Da Liberdade de Escolha ou Viagem ao Reino das Palavras
Algum tempo atrás li algo interessante sobre um dos motivos, até então meu desconhecido, da imparcialidade no texto jornalístico fazer parte de uma constante e inatingível busca. Quanto à constância, não vou perder meu tempo explicando, já que faz parte de uma ética que tentará me guiar quando, caso se, exercer a profissão. Inatingível porque, em relação ao motivo (o porquê) citado, que me motiva (estimula) a utilizá-lo como motivo (tema ou desculpa) introdutório do texto, é impossível escrever um texto, jornalístico ou não, desacompanhado da força esmagadora e castradora da liberdade de invenção. Aliás, o mal não é necessariamente a liberdade de invenção. Ela está à mercê e não passa de mera rebenta da liberdade-mãe, muito mais repressora e sufocante, a liberdade de escolha. Escolher é doloroso. Nos faz ganhar e perder simultaneamente, e não estou me referindo nem aos efeitos positivos e negativos de uma escolha específica em uma situação específica. Não estou divagando se “mais vale um pássaro na mão do que dois voando”. Estou afirmando que a segurança desse pássaro na mão, sua posse, não nos livra do I.C.E.P.E. (Inevitável Conflito Existencial Pós-Escolha), vulgo “e se”. Depois de passados angustiantes segundos, minutos, horas ou até dias de balanceamento mental das qualidades e defeitos de três meras e malditas opções, mutuamente excludentes, nos deparamos com um saldo de um ganho e duas perdas, uma certeza na mão e duas voando e, por mais acertada e deliberada que tenha sido a escolha, o espectro do “e se” vem do passado nos fazer arrepender do que não fizemos e amargar a perda do que poderíamos ter conseguido.

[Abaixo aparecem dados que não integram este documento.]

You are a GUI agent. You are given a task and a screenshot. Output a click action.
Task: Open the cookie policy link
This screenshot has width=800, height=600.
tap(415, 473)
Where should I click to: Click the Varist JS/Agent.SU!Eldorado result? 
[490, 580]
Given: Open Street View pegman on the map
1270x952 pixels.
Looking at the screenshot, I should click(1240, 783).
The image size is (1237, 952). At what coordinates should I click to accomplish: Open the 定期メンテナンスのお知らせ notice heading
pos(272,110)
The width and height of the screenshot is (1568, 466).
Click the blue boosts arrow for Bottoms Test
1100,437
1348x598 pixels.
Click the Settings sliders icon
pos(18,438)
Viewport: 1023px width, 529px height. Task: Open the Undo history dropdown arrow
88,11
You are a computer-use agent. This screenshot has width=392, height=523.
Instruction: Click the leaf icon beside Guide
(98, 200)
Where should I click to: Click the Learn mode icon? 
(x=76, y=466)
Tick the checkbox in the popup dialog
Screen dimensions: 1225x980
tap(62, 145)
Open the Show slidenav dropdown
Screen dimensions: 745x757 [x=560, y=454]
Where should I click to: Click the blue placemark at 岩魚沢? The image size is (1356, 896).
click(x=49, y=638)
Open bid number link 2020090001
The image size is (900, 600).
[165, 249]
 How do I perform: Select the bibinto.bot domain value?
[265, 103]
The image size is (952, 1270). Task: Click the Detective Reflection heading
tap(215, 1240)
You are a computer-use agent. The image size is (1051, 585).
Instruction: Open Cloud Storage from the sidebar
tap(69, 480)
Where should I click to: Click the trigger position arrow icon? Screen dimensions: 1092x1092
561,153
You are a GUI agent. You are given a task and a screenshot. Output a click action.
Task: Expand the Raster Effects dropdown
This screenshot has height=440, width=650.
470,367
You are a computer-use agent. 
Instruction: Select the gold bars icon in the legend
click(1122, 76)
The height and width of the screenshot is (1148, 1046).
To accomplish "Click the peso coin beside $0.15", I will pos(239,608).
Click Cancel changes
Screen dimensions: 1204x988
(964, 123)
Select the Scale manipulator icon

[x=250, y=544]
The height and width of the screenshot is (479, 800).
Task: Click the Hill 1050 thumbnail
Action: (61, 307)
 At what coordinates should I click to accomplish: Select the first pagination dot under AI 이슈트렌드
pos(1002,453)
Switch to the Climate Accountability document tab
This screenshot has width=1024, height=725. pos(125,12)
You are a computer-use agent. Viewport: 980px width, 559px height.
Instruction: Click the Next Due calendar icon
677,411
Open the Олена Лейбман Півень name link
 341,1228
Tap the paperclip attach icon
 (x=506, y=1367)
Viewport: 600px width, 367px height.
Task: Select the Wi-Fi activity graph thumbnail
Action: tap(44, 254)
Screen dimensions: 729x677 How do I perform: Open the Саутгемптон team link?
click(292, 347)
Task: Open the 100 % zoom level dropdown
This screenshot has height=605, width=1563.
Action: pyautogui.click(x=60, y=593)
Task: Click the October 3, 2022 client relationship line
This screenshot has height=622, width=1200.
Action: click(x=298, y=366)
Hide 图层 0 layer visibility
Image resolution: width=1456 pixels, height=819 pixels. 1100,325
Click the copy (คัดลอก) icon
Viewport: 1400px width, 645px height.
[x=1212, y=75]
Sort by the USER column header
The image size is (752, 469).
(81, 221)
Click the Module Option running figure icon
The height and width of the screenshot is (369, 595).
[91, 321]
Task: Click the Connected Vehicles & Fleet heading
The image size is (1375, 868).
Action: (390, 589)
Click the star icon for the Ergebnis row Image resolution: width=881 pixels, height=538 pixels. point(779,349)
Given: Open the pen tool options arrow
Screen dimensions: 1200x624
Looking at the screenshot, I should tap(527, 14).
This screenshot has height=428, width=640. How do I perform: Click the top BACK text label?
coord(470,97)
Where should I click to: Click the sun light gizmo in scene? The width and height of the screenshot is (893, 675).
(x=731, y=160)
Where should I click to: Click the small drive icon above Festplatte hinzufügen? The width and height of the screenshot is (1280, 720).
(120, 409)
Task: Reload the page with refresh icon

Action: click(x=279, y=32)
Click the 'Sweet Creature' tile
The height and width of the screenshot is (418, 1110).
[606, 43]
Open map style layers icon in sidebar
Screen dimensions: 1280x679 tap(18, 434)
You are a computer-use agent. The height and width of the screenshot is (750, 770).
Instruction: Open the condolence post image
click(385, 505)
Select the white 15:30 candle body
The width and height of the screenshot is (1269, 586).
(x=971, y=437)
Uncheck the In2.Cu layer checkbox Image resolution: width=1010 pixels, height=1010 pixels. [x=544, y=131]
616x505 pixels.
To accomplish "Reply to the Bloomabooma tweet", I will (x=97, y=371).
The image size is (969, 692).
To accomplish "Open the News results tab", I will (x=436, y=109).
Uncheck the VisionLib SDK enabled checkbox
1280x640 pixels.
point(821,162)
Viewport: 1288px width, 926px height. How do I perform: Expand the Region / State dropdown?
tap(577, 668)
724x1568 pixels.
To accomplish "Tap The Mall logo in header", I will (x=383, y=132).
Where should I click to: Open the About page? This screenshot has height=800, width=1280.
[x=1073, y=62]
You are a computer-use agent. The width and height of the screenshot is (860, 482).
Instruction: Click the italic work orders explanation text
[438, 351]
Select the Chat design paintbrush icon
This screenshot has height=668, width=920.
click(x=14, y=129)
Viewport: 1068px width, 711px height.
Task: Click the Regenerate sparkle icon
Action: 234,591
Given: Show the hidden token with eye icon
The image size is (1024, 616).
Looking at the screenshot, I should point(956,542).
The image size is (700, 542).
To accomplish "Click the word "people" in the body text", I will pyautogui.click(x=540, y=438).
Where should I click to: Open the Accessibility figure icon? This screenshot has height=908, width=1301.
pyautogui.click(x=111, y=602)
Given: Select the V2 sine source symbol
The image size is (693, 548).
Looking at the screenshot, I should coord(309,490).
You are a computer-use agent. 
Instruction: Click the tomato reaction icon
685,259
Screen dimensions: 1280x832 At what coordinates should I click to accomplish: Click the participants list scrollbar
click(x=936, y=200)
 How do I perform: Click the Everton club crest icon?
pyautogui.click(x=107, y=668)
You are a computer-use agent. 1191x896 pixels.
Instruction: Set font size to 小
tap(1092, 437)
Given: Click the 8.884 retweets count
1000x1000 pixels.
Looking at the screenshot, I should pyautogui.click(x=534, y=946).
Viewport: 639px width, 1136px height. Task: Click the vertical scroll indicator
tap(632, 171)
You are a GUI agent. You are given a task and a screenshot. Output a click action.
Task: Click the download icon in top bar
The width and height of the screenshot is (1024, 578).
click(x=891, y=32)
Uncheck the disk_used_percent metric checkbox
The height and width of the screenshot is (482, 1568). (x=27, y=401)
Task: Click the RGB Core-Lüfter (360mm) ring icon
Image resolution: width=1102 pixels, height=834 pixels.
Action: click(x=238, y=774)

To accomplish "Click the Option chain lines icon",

Para você que não entendeu como tudo o que foi dito até agora se relaciona com a parcialidade de um texto, o que acho bem provável, vou explicar sem rodeios: ao optarmos por determinada palavra a ser colocada no início da primeira frase do primeiro parágrafo de um texto, podemos estimar quantas estão sendo rejeitadas com o auxílio de uma edição-monstro do dicionário Aurélio com cerca de 2000 páginas. Todo processo de escolha é parcial, porque demanda juízo de valor, atribuição de importância, abdicação das possíveis abordagens, conotações, cargas semântica e ideológica dos vocábulos desprezados, que tendem ao infinito, em nome do efeito maciço, palpável e realista da palavra contemplada com a bênção da participação num texto. Não há Jornalismo isento ou imparcial pela razão óbvia e entranhada na profissão de que não há comunicação sem tomada de posição.
Sei que pode parecer contraditório a existência de uma liberdade repressora, embora ache que ela não seja tão danosa porque boa parte das pessoas (não direi todas porque tenho autoridade para me excluir desse esquema) não tem plena consciência, ou, se tem, não o faz de maneira conscienciosa, de que o processo de que se valem para escrever um texto, a inclusão excludente, é o mesmo empregado na escolha do emprego, da namorada e nos jogos de loteria. Com a diferença crucial que, por questões de desinformação ante esse processo, no caso positivo, e de indiferença literária, no caso negativo, namoradas, empregos e bilhetes azarados causam bem mais dores de cabeça. Benditos sejam os alienados, despreocupados ou sortudos que não lerem ou ligarem para esse texto. Deles é o Reino das Palavras.